Please quote exactly the lines below from the line containing "EasySoftnepal (432, 2560)" to the line containing "Disclaimer (969, 1249)", both lines included, and nothing else.

Collection entries
^^^^^^^^^^^^^^^^

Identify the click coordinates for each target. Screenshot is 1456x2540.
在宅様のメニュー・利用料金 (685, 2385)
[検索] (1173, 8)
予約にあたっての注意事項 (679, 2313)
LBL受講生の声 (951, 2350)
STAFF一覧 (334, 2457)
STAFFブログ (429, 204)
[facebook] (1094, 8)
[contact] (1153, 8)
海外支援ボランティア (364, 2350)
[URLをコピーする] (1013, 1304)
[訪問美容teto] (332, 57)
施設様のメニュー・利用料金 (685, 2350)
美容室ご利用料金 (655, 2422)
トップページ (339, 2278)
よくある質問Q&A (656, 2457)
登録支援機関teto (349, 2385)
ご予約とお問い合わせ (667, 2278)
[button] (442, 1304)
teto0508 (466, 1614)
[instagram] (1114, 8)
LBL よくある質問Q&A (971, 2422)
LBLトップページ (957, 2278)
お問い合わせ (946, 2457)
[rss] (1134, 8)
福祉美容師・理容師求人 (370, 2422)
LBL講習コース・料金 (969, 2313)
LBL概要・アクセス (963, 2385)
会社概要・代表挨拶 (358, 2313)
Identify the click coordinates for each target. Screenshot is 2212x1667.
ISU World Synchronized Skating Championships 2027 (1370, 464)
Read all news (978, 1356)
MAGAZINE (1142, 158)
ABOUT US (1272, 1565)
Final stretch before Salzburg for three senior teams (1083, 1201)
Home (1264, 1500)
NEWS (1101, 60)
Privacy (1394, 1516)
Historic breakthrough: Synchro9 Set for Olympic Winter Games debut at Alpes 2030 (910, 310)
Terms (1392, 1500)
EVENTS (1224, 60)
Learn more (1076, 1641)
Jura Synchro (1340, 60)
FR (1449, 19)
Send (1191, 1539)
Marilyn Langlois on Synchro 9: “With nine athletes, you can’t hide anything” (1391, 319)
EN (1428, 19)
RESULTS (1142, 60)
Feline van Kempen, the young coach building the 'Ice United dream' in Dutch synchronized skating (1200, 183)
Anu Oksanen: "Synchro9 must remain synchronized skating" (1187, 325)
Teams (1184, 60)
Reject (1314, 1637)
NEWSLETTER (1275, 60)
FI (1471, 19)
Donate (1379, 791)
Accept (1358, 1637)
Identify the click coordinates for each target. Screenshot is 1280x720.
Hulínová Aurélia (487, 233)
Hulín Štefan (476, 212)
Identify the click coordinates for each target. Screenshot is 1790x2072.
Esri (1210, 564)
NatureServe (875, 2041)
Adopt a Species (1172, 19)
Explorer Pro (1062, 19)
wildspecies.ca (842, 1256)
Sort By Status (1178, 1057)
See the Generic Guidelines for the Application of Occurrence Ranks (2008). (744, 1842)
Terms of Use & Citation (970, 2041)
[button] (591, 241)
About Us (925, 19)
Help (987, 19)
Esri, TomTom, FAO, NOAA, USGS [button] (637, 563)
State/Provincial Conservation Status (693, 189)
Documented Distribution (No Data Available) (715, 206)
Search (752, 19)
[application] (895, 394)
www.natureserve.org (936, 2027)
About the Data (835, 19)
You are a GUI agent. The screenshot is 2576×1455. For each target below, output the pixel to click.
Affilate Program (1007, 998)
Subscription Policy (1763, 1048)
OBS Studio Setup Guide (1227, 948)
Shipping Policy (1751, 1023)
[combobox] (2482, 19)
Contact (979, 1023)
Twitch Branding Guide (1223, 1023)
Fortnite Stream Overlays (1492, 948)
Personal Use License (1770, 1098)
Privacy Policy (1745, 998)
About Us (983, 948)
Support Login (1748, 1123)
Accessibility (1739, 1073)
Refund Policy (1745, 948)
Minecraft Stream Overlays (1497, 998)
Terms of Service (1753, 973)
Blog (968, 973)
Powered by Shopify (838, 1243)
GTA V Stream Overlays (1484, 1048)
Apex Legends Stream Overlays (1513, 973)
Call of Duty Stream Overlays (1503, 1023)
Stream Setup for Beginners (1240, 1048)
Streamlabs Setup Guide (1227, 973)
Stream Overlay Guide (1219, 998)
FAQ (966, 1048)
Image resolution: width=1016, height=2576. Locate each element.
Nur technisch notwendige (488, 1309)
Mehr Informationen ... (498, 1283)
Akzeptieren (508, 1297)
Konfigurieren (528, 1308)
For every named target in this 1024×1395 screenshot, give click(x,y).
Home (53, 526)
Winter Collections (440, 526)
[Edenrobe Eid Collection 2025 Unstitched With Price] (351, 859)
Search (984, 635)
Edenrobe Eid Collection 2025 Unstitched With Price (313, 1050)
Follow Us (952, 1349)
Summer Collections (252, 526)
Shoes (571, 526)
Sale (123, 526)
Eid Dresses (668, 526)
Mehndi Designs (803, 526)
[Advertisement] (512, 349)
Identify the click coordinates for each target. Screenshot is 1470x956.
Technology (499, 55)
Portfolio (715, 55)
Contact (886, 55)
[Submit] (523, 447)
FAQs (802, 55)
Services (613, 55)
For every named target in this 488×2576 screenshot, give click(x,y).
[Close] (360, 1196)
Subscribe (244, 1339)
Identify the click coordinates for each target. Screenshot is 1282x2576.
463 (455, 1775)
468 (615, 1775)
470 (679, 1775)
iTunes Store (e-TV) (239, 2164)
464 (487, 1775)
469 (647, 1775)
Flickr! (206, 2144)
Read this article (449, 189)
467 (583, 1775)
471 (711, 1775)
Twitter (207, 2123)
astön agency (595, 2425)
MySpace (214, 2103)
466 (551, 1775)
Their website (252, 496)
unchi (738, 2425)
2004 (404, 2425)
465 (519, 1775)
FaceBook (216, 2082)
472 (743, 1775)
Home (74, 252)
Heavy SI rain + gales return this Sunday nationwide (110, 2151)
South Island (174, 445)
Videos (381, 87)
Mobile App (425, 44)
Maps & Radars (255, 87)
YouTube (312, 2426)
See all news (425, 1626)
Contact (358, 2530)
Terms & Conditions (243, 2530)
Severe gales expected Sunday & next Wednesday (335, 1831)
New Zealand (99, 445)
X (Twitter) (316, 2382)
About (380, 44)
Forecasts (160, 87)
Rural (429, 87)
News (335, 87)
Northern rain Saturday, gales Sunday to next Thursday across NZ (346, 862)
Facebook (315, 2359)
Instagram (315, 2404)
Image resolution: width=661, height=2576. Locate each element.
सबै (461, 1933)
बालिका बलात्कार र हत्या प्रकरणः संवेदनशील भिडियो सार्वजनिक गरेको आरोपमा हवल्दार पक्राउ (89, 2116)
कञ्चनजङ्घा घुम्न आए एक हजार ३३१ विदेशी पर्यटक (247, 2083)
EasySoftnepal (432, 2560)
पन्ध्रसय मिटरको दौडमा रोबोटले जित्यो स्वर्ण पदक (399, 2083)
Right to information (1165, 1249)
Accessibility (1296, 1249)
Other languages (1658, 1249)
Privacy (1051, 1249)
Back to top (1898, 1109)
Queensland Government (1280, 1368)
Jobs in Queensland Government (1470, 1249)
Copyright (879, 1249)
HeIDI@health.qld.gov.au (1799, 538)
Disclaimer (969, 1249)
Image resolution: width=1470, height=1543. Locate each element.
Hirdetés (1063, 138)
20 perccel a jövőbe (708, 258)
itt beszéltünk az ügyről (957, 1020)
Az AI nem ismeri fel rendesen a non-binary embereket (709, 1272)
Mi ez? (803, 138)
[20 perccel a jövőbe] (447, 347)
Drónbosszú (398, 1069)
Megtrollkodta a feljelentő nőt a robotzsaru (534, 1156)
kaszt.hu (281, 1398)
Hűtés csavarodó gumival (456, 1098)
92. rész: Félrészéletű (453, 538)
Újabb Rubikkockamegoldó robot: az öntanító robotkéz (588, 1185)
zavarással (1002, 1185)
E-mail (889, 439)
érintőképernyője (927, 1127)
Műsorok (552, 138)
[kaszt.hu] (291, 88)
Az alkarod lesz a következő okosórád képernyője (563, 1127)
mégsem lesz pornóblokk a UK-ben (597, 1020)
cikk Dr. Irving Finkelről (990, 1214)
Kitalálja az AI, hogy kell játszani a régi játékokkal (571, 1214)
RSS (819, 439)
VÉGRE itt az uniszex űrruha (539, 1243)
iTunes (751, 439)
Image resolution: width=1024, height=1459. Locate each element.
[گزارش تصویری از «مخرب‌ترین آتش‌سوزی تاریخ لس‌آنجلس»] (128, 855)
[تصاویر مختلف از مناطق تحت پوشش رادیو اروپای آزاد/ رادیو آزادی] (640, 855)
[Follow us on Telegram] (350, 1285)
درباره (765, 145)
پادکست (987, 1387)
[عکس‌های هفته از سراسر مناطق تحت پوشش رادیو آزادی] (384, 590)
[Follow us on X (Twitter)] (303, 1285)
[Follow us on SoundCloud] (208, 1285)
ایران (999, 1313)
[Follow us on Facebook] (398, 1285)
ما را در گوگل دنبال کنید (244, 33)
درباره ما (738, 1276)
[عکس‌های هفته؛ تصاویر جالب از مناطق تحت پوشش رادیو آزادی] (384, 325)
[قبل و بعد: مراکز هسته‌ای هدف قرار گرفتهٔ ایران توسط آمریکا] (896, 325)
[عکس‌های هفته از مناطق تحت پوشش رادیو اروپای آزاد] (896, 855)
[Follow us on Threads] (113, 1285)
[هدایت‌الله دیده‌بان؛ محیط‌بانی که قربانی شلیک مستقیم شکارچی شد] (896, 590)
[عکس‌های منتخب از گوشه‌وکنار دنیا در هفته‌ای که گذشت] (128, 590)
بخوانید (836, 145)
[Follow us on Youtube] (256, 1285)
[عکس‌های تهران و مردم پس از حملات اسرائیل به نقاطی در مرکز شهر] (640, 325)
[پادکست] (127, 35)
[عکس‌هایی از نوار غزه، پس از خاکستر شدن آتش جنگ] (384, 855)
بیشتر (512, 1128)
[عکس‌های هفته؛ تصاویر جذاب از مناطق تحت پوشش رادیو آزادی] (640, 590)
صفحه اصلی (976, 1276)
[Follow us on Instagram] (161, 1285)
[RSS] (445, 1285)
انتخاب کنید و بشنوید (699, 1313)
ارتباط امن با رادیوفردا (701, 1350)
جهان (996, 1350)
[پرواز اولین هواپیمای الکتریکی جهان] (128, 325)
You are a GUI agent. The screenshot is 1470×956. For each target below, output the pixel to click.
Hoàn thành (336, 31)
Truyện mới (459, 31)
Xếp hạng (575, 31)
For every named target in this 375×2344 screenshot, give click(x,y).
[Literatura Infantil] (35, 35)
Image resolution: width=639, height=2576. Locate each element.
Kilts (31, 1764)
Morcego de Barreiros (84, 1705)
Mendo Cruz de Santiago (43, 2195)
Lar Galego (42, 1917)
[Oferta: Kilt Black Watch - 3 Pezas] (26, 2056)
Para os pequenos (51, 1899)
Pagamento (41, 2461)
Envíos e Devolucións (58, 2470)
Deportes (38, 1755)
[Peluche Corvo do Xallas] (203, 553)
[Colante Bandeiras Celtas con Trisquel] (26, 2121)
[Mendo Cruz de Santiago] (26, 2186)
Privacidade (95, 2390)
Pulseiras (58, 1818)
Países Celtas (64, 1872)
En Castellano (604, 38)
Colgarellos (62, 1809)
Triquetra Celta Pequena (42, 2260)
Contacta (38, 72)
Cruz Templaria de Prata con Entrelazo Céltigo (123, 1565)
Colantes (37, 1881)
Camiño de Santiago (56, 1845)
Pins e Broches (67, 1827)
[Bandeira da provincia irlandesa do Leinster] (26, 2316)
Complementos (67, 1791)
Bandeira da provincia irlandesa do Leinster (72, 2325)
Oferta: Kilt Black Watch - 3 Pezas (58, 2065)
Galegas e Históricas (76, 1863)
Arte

^^^^^^^^^^^^^^^^

The completed task:
EasySoftnepal (432, 2560)
पन्ध्रसय मिटरको दौडमा रोबोटले जित्यो स्वर्ण पदक (399, 2083)
Right to information (1165, 1249)
Accessibility (1296, 1249)
Other languages (1658, 1249)
Privacy (1051, 1249)
Back to top (1898, 1109)
Queensland Government (1280, 1368)
Jobs in Queensland Government (1470, 1249)
Copyright (879, 1249)
HeIDI@health.qld.gov.au (1799, 538)
Disclaimer (969, 1249)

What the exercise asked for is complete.